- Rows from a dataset
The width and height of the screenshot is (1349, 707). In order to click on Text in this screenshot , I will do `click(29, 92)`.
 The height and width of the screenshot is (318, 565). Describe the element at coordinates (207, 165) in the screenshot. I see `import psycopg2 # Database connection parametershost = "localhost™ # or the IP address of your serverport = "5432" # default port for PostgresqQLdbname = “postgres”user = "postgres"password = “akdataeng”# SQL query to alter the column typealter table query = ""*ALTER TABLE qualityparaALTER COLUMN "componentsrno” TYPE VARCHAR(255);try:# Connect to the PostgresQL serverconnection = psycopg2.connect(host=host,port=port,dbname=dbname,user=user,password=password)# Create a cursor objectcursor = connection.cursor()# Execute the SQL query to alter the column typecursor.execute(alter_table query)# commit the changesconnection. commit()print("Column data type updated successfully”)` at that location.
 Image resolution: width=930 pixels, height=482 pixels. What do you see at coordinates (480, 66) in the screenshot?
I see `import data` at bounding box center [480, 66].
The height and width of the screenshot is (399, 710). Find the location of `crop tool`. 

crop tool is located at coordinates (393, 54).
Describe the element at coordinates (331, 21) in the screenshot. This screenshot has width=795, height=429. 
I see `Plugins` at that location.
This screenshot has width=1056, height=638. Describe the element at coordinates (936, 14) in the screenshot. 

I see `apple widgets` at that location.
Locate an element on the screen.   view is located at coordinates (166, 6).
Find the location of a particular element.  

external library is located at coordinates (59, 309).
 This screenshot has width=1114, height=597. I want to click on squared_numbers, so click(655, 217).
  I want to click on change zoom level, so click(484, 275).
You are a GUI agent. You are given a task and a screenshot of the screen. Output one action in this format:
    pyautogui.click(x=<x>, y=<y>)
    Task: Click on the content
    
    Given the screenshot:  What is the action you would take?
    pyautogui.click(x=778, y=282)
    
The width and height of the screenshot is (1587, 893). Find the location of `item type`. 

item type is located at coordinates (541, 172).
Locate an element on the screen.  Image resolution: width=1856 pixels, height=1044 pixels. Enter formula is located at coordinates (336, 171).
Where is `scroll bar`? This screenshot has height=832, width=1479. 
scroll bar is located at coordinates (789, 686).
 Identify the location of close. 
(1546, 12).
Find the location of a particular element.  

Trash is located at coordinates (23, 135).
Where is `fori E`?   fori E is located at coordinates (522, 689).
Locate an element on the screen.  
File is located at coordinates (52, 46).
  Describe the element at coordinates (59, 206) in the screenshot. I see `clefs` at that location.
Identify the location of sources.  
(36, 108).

- STATED TASK
Render every one of the records above as a JSON list of strings, with one string per line and blank lines omitted.

- SOLUTION FOR THIS PROBLEM
[
  "The width and height of the screenshot is (1349, 707). In order to click on Text in this screenshot , I will do `click(29, 92)`.",
  " The height and width of the screenshot is (318, 565). Describe the element at coordinates (207, 165) in the screenshot. I see `import psycopg2 # Database connection parametershost = \"localhost™ # or the IP address of your serverport = \"5432\" # default port for PostgresqQLdbname = “postgres”user = \"postgres\"password = “akdataeng”# SQL query to alter the column typealter table query = \"\"*ALTER TABLE qualityparaALTER COLUMN \"componentsrno” TYPE VARCHAR(255);try:# Connect to the PostgresQL serverconnection = psycopg2.connect(host=host,port=port,dbname=dbname,user=user,password=password)# Create a cursor objectcursor = connection.cursor()# Execute the SQL query to alter the column typecursor.execute(alter_table query)# commit the changesconnection. commit()print(\"Column data type updated successfully”)` at that location.",
  " Image resolution: width=930 pixels, height=482 pixels. What do you see at coordinates (480, 66) in the screenshot?",
  "I see `import data` at bounding box center [480, 66].",
  "The height and width of the screenshot is (399, 710). Find the location of `crop tool`. ",
  "crop tool is located at coordinates (393, 54).",
  "Describe the element at coordinates (331, 21) in the screenshot. This screenshot has width=795, height=429. ",
  "I see `Plugins` at that location.",
  "This screenshot has width=1056, height=638. Describe the element at coordinates (936, 14) in the screenshot. ",
  "I see `apple widgets` at that location.",
  "Locate an element on the screen.   view is located at coordinates (166, 6).",
  "Find the location of a particular element.  ",
  "external library is located at coordinates (59, 309).",
  " This screenshot has width=1114, height=597. I want to click on squared_numbers, so click(655, 217).",
  "  I want to click on change zoom level, so click(484, 275).",
  "You are a GUI agent. You are given a task and a screenshot of the screen. Output one action in this format:",
  "    pyautogui.click(x=<x>, y=<y>)",
  "    Task: Click on the content",
  "    Given the screenshot:  What is the action you would take?",
  "    pyautogui.click(x=778, y=282)",
  "The width and height of the screenshot is (1587, 893). Find the location of `item type`. ",
  "item type is located at coordinates (541, 172).",
  "Locate an element on the screen.  Image resolution: width=1856 pixels, height=1044 pixels. Enter formula is located at coordinates (336, 171).",
  "Where is `scroll bar`? This screenshot has height=832, width=1479. ",
  "scroll bar is located at coordinates (789, 686).",
  " Identify the location of close. ",
  "(1546, 12).",
  "Find the location of a particular element.  ",
  "Trash is located at coordinates (23, 135).",
  "Where is `fori E`?   fori E is located at coordinates (522, 689).",
  "Locate an element on the screen.  ",
  "File is located at coordinates (52, 46).",
  "  Describe the element at coordinates (59, 206) in the screenshot. I see `clefs` at that location.",
  "Identify the location of sources.  ",
  "(36, 108)."
]